Complacency over chemical use leaves worker without an eye | WorkSafe

A worker had to have his eye removed after an incident involving a corrosive cleaning product at a Tauranga mussel processing plant.

North Island Mussels Limited was sentenced in the Tauranga District Court today following the January 2017 incident which left their worker with life changing injuries.

The worker was decanting a cleaning product when a piece of tubing flicked him in the eye. The corrosive product and the impact of the tubing left him with damage so significant that his eye had to be removed. The resulting scarring also meant the victim could not be fitted with a prosthetic eye.

WorkSafe says the worker should not have needed to decant the cleaning product in the first place and that a safer system of work would have avoided the incident altogether.

An investigation found that it would have been reasonably practicable for the cleaning product to have been hardwired and plumbed for use, meaning workers would not have to handle the product themselves.

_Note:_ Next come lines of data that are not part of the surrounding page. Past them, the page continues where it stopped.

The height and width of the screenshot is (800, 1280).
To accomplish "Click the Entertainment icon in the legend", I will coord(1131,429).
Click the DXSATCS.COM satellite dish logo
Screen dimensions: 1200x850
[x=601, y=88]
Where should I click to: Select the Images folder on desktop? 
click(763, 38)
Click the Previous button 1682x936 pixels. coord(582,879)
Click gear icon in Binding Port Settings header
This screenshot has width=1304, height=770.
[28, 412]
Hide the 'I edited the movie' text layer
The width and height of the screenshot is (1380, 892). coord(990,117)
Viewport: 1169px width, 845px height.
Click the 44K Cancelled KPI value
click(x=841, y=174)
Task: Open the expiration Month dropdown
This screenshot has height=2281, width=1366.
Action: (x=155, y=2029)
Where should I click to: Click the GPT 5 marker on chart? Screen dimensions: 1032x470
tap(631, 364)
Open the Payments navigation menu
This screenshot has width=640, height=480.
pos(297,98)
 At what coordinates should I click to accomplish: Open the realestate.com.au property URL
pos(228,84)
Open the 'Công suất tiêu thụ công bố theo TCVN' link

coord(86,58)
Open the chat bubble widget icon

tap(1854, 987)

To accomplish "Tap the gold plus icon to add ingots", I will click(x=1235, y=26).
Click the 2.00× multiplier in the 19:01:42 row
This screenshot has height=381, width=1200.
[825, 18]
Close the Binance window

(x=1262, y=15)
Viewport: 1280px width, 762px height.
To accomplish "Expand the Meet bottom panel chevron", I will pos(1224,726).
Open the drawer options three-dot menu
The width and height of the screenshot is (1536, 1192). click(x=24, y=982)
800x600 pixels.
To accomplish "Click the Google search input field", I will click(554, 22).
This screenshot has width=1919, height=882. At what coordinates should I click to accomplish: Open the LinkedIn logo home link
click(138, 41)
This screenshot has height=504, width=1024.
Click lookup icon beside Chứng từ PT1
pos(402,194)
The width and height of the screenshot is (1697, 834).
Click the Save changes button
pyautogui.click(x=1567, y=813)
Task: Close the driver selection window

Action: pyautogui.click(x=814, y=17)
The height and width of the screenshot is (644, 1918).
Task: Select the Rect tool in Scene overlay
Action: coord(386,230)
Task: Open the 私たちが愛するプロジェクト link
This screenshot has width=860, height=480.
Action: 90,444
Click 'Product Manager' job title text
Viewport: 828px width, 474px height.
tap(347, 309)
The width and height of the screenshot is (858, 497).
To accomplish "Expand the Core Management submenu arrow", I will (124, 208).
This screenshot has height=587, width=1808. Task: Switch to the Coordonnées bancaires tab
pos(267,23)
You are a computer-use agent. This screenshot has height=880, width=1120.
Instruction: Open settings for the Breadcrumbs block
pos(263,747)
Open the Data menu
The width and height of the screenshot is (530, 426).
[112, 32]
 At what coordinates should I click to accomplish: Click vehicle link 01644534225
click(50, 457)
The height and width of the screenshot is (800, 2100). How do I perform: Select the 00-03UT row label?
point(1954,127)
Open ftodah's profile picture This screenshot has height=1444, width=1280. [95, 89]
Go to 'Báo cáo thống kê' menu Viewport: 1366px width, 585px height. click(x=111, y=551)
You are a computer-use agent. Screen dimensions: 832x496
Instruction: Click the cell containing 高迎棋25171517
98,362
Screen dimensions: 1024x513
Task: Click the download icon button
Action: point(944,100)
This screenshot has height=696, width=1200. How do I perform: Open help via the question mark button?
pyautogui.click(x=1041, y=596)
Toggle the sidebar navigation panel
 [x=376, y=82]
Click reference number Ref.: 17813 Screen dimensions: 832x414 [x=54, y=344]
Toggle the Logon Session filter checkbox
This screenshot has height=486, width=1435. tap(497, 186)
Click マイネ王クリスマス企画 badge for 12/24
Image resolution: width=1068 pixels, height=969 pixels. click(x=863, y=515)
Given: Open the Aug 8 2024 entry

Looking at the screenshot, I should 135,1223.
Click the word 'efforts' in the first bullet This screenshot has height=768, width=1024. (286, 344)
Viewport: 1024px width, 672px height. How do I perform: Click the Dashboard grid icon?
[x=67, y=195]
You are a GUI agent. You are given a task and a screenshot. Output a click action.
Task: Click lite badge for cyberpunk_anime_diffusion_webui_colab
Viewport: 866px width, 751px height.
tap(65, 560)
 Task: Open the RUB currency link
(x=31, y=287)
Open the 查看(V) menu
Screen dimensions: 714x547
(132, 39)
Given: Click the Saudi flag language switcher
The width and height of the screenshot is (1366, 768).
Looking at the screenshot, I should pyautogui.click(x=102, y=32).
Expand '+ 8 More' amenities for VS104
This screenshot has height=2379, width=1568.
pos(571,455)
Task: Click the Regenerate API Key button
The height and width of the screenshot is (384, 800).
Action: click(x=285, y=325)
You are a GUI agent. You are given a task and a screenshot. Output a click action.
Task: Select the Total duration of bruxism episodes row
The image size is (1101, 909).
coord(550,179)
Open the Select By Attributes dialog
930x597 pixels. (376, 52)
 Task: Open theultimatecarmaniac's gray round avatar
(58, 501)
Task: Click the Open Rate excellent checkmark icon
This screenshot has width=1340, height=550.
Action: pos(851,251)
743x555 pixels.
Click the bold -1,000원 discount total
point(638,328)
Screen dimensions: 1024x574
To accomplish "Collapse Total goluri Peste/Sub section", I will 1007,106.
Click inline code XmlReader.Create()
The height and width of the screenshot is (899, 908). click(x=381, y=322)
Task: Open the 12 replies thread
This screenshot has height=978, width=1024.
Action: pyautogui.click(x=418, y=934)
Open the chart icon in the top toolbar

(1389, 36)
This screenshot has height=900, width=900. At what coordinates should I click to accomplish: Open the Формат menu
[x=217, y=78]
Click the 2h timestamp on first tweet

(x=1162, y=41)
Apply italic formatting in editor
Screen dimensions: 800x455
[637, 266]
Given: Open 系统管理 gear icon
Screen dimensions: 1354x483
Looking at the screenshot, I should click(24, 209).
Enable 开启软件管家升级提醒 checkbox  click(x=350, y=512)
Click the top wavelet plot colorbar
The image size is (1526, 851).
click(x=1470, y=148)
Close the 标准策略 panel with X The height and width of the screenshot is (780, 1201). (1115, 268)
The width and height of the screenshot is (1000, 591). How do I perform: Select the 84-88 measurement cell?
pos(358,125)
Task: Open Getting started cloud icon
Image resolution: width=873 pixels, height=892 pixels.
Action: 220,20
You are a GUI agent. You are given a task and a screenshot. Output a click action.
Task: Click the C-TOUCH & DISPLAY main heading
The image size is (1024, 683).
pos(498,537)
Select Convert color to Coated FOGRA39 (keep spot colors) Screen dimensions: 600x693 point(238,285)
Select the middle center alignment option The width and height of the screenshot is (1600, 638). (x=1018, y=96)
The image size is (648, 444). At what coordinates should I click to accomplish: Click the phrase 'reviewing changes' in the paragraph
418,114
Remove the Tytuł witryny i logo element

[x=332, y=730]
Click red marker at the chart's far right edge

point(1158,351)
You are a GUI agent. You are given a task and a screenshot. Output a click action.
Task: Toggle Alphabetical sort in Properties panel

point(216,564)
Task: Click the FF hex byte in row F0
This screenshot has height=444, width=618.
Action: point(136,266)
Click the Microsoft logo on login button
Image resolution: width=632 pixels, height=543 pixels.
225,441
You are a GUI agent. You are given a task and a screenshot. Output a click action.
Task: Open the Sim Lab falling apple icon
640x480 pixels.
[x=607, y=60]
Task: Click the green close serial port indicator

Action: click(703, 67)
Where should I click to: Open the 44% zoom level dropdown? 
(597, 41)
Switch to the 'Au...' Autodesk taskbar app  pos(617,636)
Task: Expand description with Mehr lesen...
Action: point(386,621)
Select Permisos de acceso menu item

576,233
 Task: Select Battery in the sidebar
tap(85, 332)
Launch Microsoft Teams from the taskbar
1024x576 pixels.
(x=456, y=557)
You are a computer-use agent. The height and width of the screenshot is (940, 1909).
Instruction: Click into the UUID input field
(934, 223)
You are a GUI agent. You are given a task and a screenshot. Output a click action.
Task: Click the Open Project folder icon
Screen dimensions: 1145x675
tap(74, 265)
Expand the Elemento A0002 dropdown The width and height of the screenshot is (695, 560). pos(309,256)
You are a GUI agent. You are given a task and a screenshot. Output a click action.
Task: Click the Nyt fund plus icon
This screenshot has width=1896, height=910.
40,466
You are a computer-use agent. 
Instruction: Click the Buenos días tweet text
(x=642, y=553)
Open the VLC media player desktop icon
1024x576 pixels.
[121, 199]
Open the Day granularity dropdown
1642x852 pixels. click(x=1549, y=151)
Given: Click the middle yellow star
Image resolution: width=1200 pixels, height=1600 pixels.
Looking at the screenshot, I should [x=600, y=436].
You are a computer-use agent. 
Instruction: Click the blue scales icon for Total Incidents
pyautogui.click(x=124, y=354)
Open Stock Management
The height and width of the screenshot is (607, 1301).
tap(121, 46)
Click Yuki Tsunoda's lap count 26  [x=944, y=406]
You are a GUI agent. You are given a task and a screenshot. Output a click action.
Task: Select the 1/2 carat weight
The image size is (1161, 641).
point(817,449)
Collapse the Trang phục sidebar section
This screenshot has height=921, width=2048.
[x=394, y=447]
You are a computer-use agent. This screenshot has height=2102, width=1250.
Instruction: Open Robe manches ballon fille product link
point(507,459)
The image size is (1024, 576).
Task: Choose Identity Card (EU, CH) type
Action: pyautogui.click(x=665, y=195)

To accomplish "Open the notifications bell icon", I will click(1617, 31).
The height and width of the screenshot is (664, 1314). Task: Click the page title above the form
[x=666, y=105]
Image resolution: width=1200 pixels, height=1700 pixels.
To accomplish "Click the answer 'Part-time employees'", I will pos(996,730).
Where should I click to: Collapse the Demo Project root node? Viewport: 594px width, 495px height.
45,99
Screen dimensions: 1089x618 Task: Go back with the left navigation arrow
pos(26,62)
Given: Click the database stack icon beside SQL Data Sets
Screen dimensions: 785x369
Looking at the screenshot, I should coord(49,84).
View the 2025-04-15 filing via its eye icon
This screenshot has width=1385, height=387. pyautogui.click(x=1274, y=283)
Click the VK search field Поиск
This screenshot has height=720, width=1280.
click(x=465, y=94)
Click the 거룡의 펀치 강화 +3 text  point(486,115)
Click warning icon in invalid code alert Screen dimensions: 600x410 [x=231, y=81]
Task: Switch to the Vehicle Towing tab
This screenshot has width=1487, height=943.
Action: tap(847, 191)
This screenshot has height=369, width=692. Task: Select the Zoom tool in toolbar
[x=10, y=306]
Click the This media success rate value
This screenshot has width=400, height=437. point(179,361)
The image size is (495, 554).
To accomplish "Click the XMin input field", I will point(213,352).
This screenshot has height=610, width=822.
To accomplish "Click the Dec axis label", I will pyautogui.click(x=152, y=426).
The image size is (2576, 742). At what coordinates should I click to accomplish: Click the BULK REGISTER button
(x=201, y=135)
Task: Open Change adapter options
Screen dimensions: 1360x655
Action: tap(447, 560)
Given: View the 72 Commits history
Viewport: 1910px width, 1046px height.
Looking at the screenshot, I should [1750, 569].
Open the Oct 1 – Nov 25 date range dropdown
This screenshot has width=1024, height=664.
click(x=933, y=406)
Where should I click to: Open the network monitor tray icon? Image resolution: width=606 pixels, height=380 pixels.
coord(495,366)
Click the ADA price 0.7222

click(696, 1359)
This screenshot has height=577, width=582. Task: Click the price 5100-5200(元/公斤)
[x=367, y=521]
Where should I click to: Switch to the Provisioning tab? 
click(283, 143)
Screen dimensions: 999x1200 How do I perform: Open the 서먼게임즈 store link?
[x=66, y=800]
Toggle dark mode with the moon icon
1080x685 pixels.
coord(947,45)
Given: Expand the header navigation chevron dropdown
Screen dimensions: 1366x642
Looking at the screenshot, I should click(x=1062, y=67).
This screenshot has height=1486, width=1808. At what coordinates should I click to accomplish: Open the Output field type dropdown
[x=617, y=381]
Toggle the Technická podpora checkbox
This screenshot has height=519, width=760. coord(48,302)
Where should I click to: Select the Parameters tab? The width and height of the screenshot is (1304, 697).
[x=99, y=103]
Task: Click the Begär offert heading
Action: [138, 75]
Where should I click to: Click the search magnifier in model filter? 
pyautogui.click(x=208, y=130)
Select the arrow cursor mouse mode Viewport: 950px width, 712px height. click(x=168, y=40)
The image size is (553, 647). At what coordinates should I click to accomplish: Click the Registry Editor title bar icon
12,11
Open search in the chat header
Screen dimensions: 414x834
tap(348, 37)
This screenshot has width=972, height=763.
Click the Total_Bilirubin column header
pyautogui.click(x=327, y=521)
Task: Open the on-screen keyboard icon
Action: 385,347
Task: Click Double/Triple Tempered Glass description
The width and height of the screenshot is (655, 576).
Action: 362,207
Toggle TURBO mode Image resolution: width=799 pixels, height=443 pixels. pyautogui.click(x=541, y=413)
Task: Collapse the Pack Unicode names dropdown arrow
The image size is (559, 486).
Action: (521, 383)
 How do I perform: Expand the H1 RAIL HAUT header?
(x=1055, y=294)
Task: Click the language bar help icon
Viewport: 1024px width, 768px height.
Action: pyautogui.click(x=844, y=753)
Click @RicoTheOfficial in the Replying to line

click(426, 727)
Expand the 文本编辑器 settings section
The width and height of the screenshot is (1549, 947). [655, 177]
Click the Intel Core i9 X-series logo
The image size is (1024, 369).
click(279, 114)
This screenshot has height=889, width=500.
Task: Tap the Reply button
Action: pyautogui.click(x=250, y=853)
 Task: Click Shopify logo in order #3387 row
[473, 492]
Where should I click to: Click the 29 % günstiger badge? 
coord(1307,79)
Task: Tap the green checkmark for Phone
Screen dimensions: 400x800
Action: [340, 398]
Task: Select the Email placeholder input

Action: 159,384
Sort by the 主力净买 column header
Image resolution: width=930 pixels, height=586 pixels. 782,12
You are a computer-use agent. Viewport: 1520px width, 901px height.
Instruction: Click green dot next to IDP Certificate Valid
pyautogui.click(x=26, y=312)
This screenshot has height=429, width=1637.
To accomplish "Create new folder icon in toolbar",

The company had also failed to identify risks and put in place suitable controls, failed to ensure the availability of suitable personal protective equipment and failed to have an effective system in place to monitor the use of that equipment.

“Protective equipment should not be the go to safety solution for using hazardous substances. If there is a smarter and safer way of doing a job, and it is reasonably practicable for it to be implemented then that is the expectation of the Health and Safety at Work Act” said WorkSafe’s Deputy General Manager for Operations and Specialist Services, Simon Humphries.

Notes:

A fine of $219,375 was imposed. Reparation of $60,000 was ordered. North Island Mussels Limited was sentenced under sections 36(1)(a), 48(1) and (2)(c) of the Health and Safety at Work Act 2015. Being a PCBU, failed to ensure, so far as was reasonably practicable, the health and safety of workers who worked for the PCBU, while at work in the business or undertaking. The maximum penalty is a fine not exceeding $1,500,000.